Kudüs fethedilip, durumun istikrara kavuşmasından sonra İslam orduları Filistin’in batı bölgelerine yönelerek Murc Beni Amirin batı taraflarında 
karargah kurmuşlardır. Komutan Muzaffereddin Küçük, Filistin kıyılarında bulunan Akka şehrini kuşatmıştır. Bu arada Mısır’dan Filistin’e bir askeri ikmal hattı açılarak Türkmen kökenli Rukneddin El-Zahir Baybars komutanlığında bir ordu Filistin’e yönelmiş, arkasından komutan Halil Bin Kılavun komutanlığında Memlukler’den oluşan bir ordu gelmiştir. Bu ordular haçlı güçlerini tüm Filistin kıyılarından güneydeki Gazze şehrine kadar kovmayı başarmıştır. Selahaddin ve Baybars Türkmenlere geniş ölçüde araziler tahsis etmiş ve onların bu bölgede yerleşmelerini temin etmiştir. Bahsi geçen Filistin kıyı şehirleri Akka, Kaysarya, Atlit, Fredis şehirlerini kapsamaktaydı. Filistin’in iç kesimleri de Nablus, Tol-
kerem, Safsafa, Sindiyane şehirlerini ve Culan, Cenin, Tabarya, Bisan ve Zerin şehirlerini içine alan Safad Memluklu Krallığını kapsamaktaydı. 

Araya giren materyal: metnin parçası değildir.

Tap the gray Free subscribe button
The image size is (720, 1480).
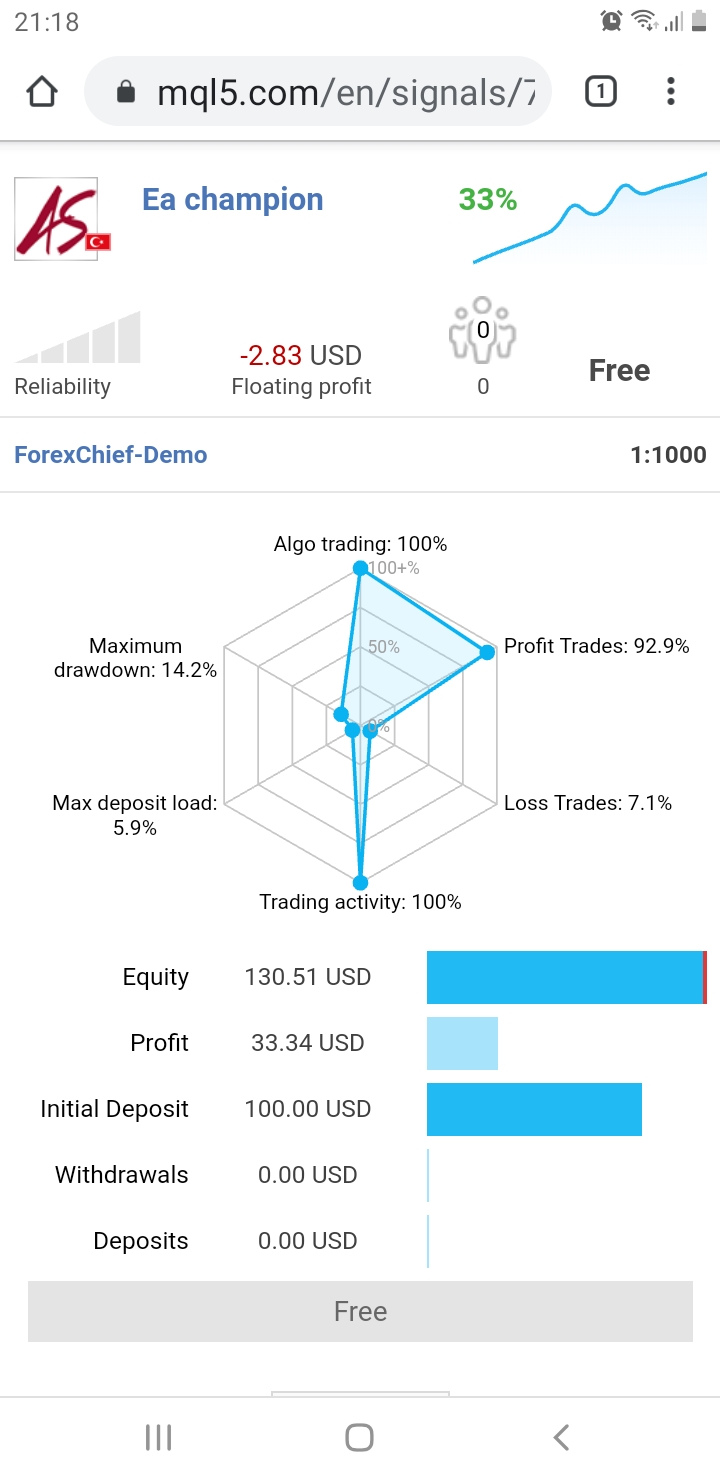(x=360, y=1311)
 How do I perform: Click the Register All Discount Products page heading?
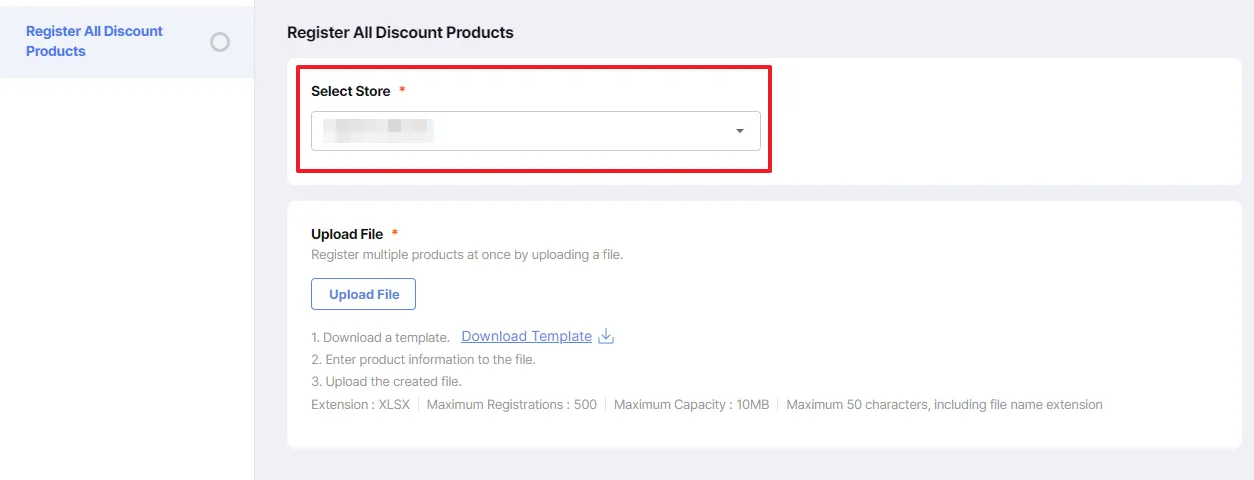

Türkmenler 1920 yılında bir yerde kış mevsimini geçirmek, her yıl Kerkur’a göç etmemek amacıyla kendilerine köyler inşa etme kararını almışlardır. Türkmenler bu amaçla tepeli ve suyu bol olan araziler seçmişler ve birbirinden uzak olan köyler oluşturarak evlerini inşa etmeye başlamışlardır. Bu tutum onlardaki bedevilik sıfatlarından biri olan bağımsızlık arzusunun bir yansımasıydı. Herkes bilir ki Filistin Türkmenleri bedevi hayat yaşamaya alışkın topluluklardı. Türkmenlerin bir bölümü eski çağlardan beri yerleşik hayat sürdürürken, diğer bir bölümü de göçebelik durumunu yeğlemişlerdir. Yedi kabileden oluşan Filistin Türkmenleri aynı köktendirler. Şüphesiz ki bu Türkmenler kesintisiz olarak Hicri yedinci asırdan beri bu toprakları kendilerine yurt olarak seçmişler ve oralarda varlıklarını sürdürmüşlerdir. Türkmenlerin başlangıçta yerleştikleri bölgeler Türkmen olma sıfatını kaybetmişse de, oralarda geçerli olan Türkmen isimleri hala kendini korumaktadır. Filistin’in Nablus şehrinde Türkmenler, Sifalılar adını alarak hala yoğunlukta yaşamaktadırlar. Bunlar Osmanlı ordusu komutanı Şahsivar’ın torunlarıdır. Filistin’in Tulkerim şehrinde Türkmenler, Türkmen olmayan ad ve lakaplarla varlıklarını sürdürmektedirler. Bunlar da Osmanlı ordusu komutanı Şah Mesut’un torunlarıdır. Safad şehrinde yoğunlukta yaşayan Türkmenler Filistinli Saidanoğulları kabilesindendir. Türkmenler Murc Beni Amir, Kerkur ve Gazze’de yoğun olarak bulunmaktadır. Ürdün’ün doğusunda bulunan Gor Damye’de yaşayan Türkmenler, bundan beş yüz yıl önce Murc Beni Amir’de yaşayan Mutlak Ağa El-Şukeyri’nin torunları olduklarını söylemektedirler. Bu da Mutlak Ağa, kardeşi Hıdır Ağa ve onlara bağlı olan Türkmen ordularının ne denli eski bir zamanda oralarda bulunduklarını göstermektedir. 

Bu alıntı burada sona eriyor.